As a data scientist, you can deploy a GPU-enabled RAG workstation with a pgvector PostgreSQL database managed by VMware Data Services Manager (DSM) from the self-service Automation Service Broker catalog.
When you request the AI RAG Workstation with DSM in the catalog, you can use an existing database instance or create a new one. During deployment, both the deep learning VM and the database VM that it connects to are provisioned. The database is provisioned outside the RAG deployment.
- If you select the Existing Database option, you use a pre-deployed database, which can be an external database or a database that was provisioned by another AI RAG Workstation with DSM deployment. During deployment, a new database instance is not provisioned.

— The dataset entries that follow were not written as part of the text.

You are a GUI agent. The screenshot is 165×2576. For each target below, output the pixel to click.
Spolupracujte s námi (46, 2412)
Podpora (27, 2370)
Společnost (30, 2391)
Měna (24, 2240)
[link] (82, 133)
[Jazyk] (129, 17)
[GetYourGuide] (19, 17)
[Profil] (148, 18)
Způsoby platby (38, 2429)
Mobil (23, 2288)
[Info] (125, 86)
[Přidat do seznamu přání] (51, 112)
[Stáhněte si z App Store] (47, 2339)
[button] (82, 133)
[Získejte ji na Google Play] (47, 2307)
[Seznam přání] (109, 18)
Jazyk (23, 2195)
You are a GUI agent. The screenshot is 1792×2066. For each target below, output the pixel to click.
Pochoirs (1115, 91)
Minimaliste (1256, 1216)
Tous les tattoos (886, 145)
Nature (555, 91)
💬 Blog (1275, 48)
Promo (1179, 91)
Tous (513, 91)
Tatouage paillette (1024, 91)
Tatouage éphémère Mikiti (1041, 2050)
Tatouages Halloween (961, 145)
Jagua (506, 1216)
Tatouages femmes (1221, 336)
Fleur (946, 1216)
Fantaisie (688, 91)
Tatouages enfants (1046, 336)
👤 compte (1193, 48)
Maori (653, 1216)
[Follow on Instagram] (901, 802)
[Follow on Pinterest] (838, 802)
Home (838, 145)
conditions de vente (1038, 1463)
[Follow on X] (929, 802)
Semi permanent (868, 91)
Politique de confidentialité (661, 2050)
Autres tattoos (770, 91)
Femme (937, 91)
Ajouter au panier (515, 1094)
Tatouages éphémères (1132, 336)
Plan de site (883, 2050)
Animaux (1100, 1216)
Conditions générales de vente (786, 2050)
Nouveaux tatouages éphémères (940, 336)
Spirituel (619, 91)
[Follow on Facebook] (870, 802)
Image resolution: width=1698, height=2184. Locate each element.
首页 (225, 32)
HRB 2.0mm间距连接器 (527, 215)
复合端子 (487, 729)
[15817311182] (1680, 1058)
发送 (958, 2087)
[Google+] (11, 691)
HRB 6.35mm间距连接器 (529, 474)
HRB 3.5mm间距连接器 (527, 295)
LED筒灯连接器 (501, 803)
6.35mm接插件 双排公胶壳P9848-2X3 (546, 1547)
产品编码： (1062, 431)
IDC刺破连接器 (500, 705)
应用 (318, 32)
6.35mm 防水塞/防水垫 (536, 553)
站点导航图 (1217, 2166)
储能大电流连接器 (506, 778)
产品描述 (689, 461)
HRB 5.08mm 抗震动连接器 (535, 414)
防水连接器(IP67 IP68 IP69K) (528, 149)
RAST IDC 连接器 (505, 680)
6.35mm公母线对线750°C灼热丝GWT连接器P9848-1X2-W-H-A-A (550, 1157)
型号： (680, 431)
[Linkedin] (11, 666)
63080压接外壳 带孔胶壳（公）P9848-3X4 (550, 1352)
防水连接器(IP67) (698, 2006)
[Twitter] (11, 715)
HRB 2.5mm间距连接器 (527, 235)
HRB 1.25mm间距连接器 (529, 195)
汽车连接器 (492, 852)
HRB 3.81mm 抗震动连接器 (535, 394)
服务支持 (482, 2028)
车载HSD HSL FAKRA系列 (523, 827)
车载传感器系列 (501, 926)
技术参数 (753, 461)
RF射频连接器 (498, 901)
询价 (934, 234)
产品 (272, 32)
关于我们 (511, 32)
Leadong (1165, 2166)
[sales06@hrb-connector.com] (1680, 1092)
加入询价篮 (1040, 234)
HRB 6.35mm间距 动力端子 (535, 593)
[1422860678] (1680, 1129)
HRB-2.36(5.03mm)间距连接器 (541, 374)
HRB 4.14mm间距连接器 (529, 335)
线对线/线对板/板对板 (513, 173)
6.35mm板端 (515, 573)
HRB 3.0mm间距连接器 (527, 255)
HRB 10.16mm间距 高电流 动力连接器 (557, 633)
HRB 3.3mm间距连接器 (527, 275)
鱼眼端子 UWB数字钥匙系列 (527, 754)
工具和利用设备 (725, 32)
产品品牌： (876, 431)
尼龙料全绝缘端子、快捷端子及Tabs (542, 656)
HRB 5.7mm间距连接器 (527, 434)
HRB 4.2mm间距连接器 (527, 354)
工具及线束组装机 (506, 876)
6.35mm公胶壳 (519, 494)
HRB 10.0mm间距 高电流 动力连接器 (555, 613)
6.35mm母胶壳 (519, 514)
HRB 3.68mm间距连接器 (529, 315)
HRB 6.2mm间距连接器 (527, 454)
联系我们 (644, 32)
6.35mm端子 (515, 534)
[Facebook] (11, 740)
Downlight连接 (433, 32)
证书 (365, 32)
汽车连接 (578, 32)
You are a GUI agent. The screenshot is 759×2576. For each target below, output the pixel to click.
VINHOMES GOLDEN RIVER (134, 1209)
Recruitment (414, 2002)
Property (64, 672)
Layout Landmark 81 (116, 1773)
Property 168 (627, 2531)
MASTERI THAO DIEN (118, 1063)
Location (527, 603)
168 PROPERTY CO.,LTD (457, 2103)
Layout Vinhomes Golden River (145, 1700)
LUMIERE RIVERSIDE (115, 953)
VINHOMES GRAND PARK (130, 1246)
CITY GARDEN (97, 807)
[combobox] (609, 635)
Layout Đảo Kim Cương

- If there is no existing database that you can use or you want your own private database for a specific use case, then select the New Database option.
Procedure
- On the Catalog page in Automation Service Broker, locate the AI RAG Workstation with DSM card and click Request.
- Select a project.
- Enter a name and description for your deployment.
- Configure the RAG workstation parameters.
Setting Sample value VM class vgpu-1xa100-40c Minimum VM class specification:- CPU: 10 vCPUs
- CPU RAM: 64 GB
- GPU: 2xH100
- GPU memory: 50 GB
Data disk size 32 Gi Select a disk size between 20 GB and 1TB.
User password Enter a password for the default user. You might be prompted to reset your password when you first log in. SSH public key This setting is optional. - Configure the workstation database.
Setting Sample value Database instance Existing database Connection string Provide the DSM connection string from the DSM deployment overview.
- Install software customizations.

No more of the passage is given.